The two leading GOP presidential contenders had very different interview experiences with Fox News in the past week — each an illustration of the influence that even a damaged Fox has over the Republican nominating process.
Donald Trump's interview with Bret Baier, which aired in two parts Monday and Tuesday, was meaty and newsworthy. Baier pressed the former president about his indictment on hoarding confidential documents and pushed back on Trump's false claims about the 2020 election.
Ron DeSantis' session with Trump's former press secretary, Kayleigh McEnany, on Wednesday was far softer.
Their appearances alone are evidence that Fox, weakened financially by the $787 million settlement over defamation charges reached with Dominion Voting Systems and suffering in the ratings following Tucker Carlson's firing, remains the media kingmaker for Republicans who want to be president.
After the first part of his Trump interview aired, Fox announced that Baier and Martha MacCallum will moderate the first Republican presidential primary debate on Aug. 23.
Baier, in bringing up the documents charges with Trump, asked him simply: “Why not just hand them over?”

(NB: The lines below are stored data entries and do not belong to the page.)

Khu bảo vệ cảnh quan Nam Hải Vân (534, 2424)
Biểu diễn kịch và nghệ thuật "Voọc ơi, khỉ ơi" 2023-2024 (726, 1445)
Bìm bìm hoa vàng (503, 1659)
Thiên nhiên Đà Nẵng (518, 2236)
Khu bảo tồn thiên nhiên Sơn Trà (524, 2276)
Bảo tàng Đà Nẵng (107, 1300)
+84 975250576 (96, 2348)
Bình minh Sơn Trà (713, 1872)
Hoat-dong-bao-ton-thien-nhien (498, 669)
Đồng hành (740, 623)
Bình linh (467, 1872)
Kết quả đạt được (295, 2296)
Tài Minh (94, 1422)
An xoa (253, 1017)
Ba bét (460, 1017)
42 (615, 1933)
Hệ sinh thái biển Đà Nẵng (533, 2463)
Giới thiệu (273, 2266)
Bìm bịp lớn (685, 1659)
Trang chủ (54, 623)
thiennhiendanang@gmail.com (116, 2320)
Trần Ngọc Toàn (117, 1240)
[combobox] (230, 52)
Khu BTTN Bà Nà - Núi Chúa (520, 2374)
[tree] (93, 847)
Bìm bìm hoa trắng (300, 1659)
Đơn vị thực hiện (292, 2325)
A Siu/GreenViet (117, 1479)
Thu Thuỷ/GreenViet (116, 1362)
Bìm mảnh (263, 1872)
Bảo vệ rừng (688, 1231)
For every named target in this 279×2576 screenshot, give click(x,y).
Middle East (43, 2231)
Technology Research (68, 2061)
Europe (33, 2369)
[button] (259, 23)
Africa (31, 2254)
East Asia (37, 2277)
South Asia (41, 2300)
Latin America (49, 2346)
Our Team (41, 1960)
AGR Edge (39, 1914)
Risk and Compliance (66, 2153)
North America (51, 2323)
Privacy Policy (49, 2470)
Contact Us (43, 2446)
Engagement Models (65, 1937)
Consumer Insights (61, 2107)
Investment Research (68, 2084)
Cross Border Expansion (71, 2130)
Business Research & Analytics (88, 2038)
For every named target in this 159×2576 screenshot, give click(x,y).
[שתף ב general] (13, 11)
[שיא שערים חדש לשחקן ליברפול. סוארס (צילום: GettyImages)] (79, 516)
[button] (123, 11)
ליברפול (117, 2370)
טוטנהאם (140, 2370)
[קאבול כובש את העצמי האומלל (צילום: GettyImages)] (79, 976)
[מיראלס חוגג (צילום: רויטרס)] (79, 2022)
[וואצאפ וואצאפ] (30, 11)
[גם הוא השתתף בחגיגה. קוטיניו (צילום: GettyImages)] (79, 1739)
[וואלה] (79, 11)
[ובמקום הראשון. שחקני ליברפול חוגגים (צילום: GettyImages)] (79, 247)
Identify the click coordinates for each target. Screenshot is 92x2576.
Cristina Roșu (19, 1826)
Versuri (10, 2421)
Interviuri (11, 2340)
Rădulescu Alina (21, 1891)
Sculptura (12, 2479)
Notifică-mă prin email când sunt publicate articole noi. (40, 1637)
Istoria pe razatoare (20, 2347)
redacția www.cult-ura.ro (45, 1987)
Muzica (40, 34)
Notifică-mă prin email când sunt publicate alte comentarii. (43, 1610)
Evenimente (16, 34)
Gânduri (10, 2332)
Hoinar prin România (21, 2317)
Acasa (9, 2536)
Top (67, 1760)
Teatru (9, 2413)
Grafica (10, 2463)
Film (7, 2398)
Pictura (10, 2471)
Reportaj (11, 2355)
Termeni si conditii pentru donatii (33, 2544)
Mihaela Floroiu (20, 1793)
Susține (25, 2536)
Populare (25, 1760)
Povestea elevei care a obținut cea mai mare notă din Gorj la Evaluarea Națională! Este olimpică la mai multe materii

When the former president talked about being busy, Baier brought up the indictment's charge that he told an aide to move documents to other locations in his Mar-a-Lago estate after telling lawyers to say he had fully complied with a subpoena, “when you hadn't.”
He was specific in asking about a recording where Trump told someone about documents he could have declassified as president, while also keeping sight of the big picture. “Why do you want to hold on to these documents after you're president?” he asked.
“I don't say I do,” Trump replied.
Afterward, Baier received praise in places where Fox figures don't normally hear it, like MSNBC's “Morning Joe.”
“In many ways, Baier was the big winner of the interview, repeatedly pressing Trump on multiple hot topics and challenging the former president on his lies and questionable praise,” Politico's Playbook said.
It was important for Baier, whose reputation took a hit when some Fox communications were revealed through the Dominion lawsuit. Baier had complained internally following the 2020 election that he had become uncomfortable defending the network's controversial — but correct — election night declaration that Biden had won in Arizona, and suggested awarding the state to Trump instead.
He's interviewed other 2024 GOP contenders Nikki Haley and Chris Christie recently, but not DeSantis, who instead talked with McEnany, a non-journalist.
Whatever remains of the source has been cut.